Friday, December 26, 2014
The habit of prayer
As is perhaps the intended consequence of being a Catholic, on those nights when I didn't pray I felt guilty. More often than not this guilt turned into a prayer. Mom said that, if you are tired or time is limited, even a sign of the cross is considered a prayer. Sometimes I took advantage of this, thus making my prayers short.
Sometimes I would forget how to pray, and I would ask mom how. When I was younger she'd pray with me. When I was older, she read to me a passage of the Bible that explained how to pray. When I was even older, she'd give me the name of the passage and have me look it up myself. Perhaps this was her way of getting me to memorize the passage. I did not. Although, I wonder if it is one of these.
As I grew older and my life became busier, praying remained a habit. I didn't always get down on my knees, but more often than not I did. And, when I did, I usually felt that much better about my prayer.
During my six month stay at the asthma hospital in Denver I prayed on my back every night until I got my own room, and then I prayed on my knees. There was always the risk a counselor could open the door and catch me, although, in retrospect that doesn't seem like such a bad thing.

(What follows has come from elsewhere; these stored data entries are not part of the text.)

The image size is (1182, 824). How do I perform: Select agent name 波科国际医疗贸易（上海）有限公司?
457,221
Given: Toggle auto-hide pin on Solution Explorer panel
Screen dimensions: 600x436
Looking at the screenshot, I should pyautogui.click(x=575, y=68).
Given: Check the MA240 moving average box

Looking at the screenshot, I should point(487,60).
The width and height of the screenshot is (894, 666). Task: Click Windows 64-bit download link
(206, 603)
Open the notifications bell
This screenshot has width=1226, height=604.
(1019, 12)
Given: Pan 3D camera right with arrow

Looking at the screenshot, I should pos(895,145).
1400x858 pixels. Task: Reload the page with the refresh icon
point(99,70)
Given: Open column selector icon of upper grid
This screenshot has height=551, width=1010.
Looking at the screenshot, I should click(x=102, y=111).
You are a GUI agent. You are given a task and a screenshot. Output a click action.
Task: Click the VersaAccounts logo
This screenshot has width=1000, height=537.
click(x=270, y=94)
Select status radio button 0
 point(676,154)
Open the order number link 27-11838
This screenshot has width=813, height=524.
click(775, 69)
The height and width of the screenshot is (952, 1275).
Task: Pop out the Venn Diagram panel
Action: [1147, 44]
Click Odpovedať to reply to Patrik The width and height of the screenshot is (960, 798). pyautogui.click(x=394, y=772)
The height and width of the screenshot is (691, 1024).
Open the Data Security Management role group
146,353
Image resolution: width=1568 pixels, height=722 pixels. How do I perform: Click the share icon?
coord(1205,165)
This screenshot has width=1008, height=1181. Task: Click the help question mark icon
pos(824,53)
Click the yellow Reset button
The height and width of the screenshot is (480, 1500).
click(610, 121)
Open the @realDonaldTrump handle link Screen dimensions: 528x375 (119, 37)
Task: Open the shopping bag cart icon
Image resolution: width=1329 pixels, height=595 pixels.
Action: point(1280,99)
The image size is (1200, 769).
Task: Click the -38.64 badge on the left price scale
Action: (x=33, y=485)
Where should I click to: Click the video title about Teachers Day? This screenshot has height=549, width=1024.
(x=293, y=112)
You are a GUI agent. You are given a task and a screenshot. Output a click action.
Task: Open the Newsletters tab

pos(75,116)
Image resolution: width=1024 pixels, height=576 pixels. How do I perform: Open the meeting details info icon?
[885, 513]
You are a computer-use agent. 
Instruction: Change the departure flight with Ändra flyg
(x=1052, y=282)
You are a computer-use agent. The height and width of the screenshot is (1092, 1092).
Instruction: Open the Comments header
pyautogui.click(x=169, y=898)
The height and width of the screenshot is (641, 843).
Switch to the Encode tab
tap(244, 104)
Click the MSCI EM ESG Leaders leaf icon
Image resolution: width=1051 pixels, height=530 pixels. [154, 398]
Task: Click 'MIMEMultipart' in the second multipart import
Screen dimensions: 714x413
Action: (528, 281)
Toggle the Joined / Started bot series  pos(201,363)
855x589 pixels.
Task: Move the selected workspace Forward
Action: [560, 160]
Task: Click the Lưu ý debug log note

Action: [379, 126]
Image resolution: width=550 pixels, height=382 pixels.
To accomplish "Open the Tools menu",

When I returned from Denver life quickly got busy, and praying on my knees became a major challenge, especially as I had room mates in college. So it became customary for me to pray while tucked under the covers in bed. Still, the habit inculcated into me by my mother continued.
So I have a habit of praying at night. I try the best I can to share this habit with my children. I sometimes do it with them as mom did, although rarely do we kneel. A childish feeling of guilt usually rushes through me when we do not kneel, and an even deeper guilt when we pray not at all.
When we do pray, our prayers are simple. Laney uses the word "I wish" instead of "I pray." Yet I pray that she picks up the habit as I have. Surely it helps during the course of this life.